» GIVEN EXERCISE: Print the data between the lines holding "Open expert settings gear icon" and "Action: (843, 77)", inclusive, leaving out the pictures.

» ITEMS:
# # # # # # #

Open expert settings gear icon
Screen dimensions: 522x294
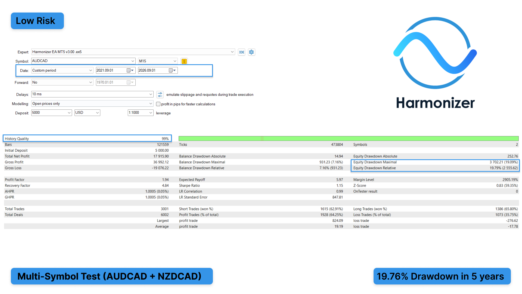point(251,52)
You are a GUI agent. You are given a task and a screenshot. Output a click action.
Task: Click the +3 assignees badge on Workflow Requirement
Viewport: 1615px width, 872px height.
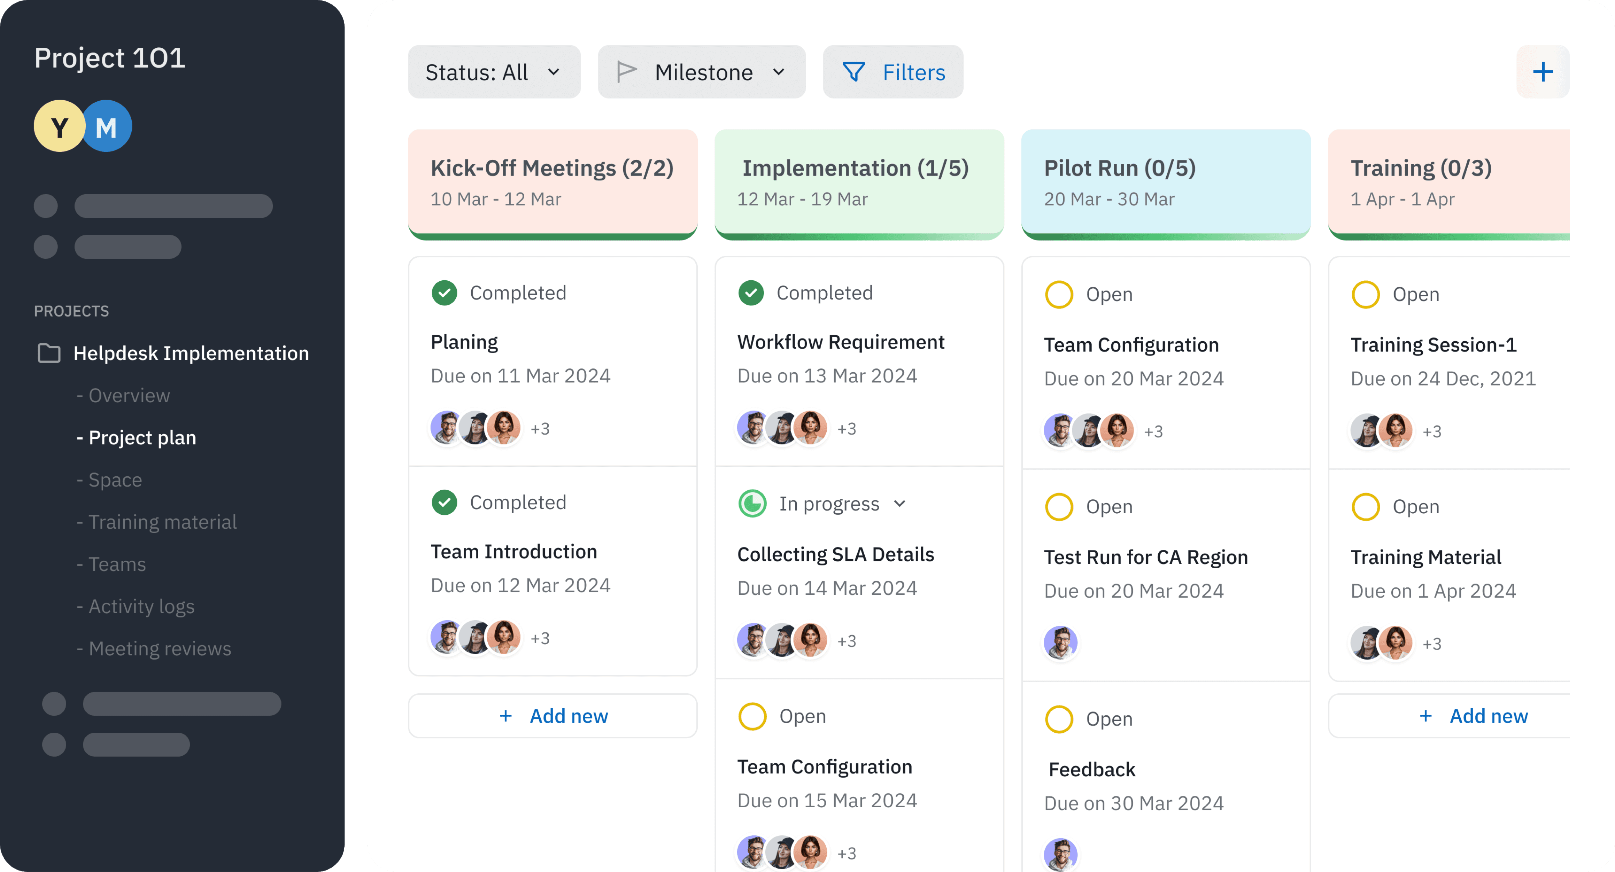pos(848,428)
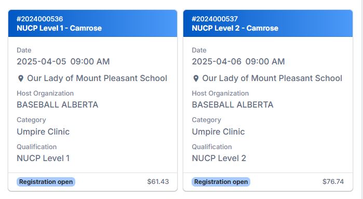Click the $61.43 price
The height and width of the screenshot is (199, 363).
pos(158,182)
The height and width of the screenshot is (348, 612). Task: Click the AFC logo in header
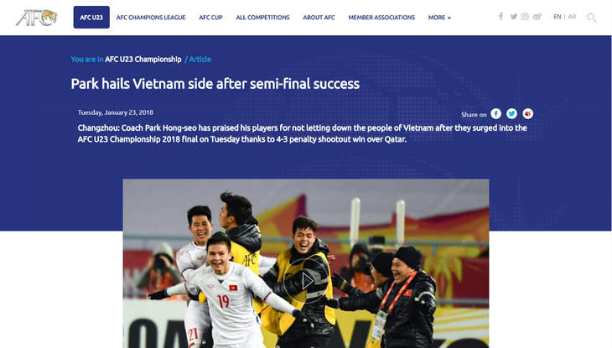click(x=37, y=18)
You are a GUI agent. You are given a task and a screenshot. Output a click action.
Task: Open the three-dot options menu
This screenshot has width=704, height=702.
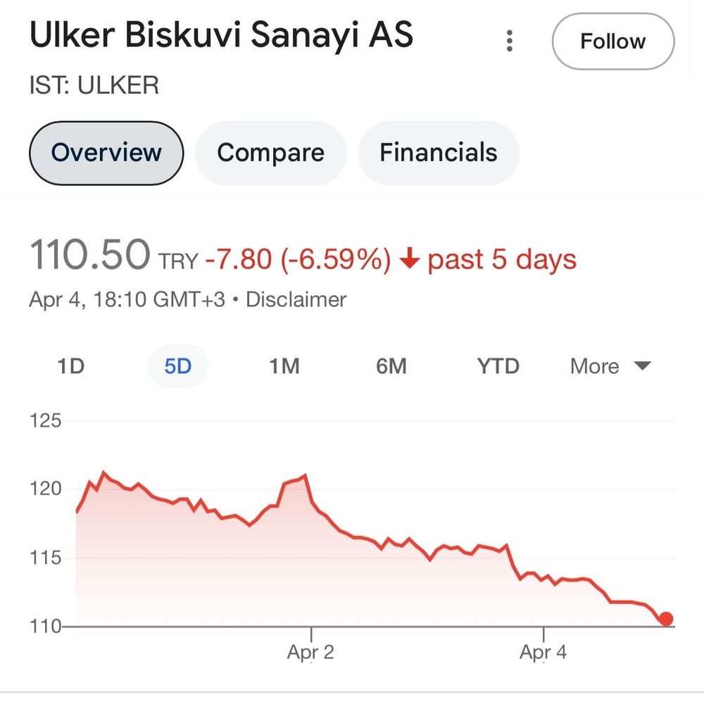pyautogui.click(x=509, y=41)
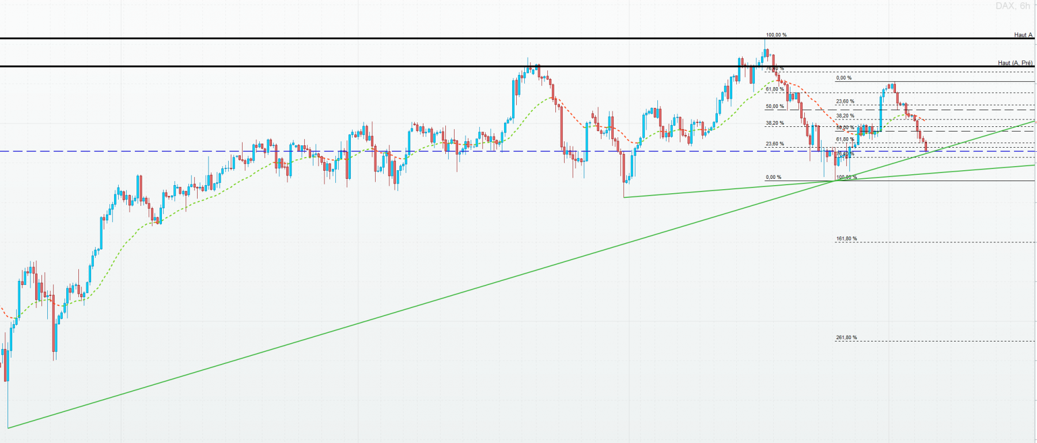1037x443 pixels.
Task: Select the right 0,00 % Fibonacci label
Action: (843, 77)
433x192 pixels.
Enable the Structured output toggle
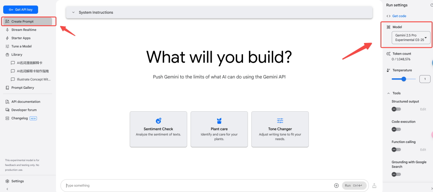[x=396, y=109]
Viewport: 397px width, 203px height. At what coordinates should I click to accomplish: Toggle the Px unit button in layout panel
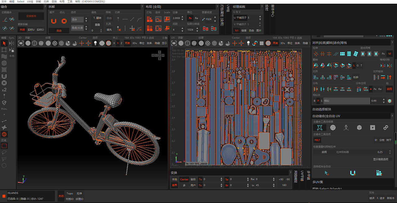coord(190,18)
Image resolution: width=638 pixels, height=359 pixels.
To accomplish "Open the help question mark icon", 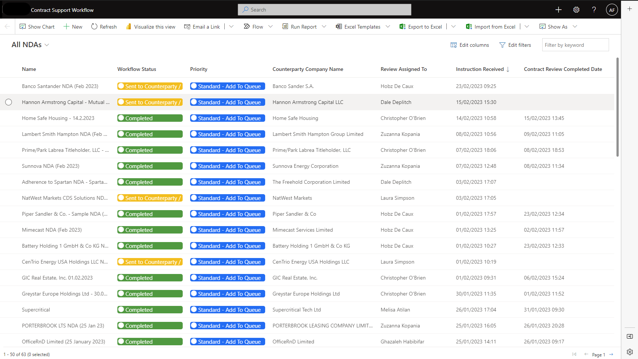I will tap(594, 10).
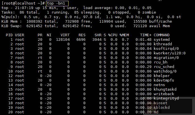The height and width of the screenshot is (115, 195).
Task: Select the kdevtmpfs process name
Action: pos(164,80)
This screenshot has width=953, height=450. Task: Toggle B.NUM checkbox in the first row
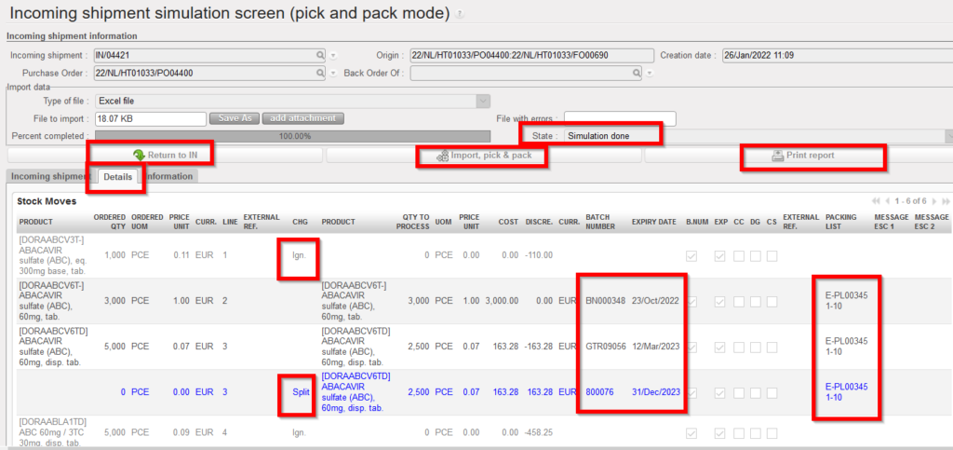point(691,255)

# # # # # # #

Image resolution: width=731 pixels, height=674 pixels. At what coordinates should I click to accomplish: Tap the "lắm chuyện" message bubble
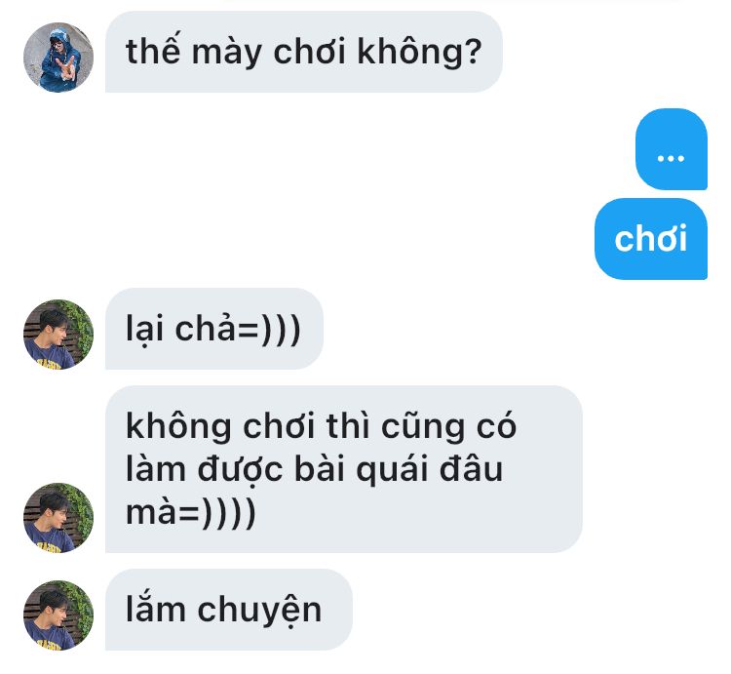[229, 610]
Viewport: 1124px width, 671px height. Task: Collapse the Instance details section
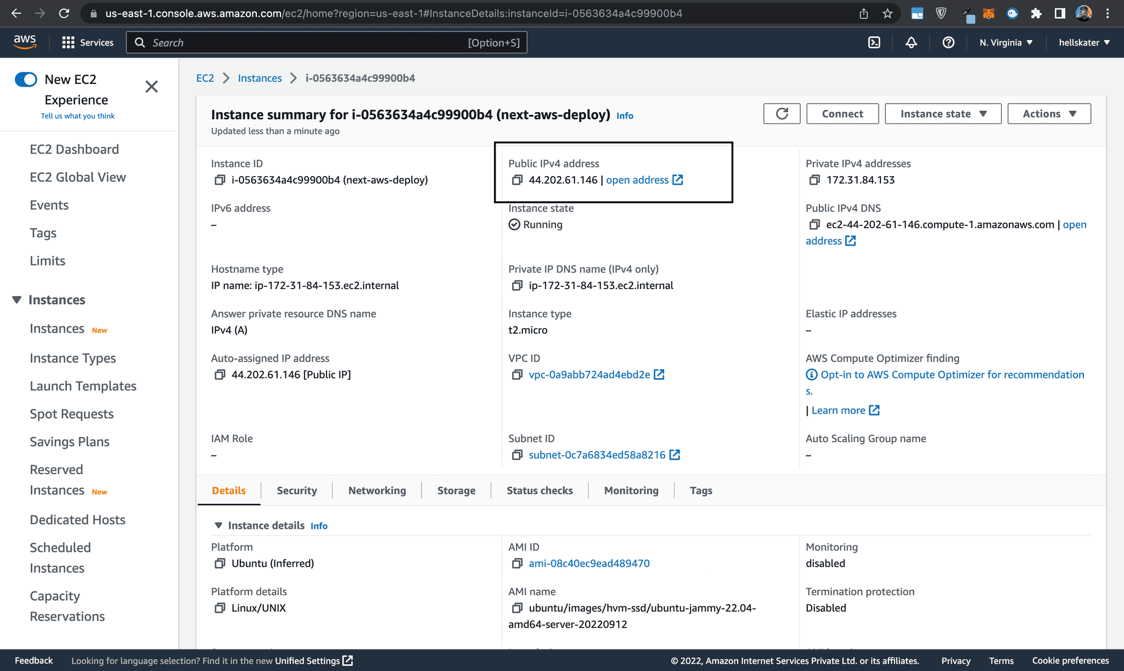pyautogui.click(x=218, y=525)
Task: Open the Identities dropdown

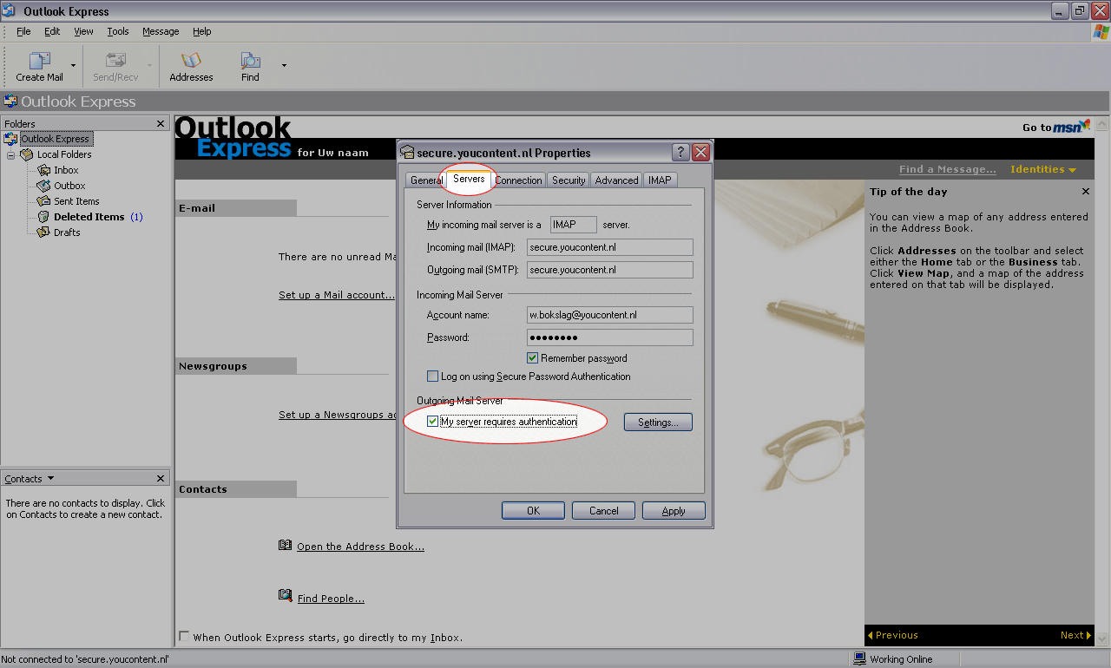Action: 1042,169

# # # # # # #

» CORRECT OUTPUT:
Open expert settings gear icon
Screen dimensions: 522x294
point(251,52)
You are a GUI agent. You are given a task and a screenshot. Output a click action.
Task: Click the +3 assignees badge on Workflow Requirement
Viewport: 1615px width, 872px height.
pos(848,428)
Click the $61.43 price
The height and width of the screenshot is (199, 363).
pos(158,182)
The height and width of the screenshot is (348, 612). Task: Click the AFC logo in header
click(x=37, y=18)
You are a GUI agent. You are given a task and a screenshot. Output a click action.
Task: Open the three-dot options menu
This screenshot has width=704, height=702.
pyautogui.click(x=509, y=41)
1037x443 pixels.
Task: Select the right 0,00 % Fibonacci label
Action: (843, 77)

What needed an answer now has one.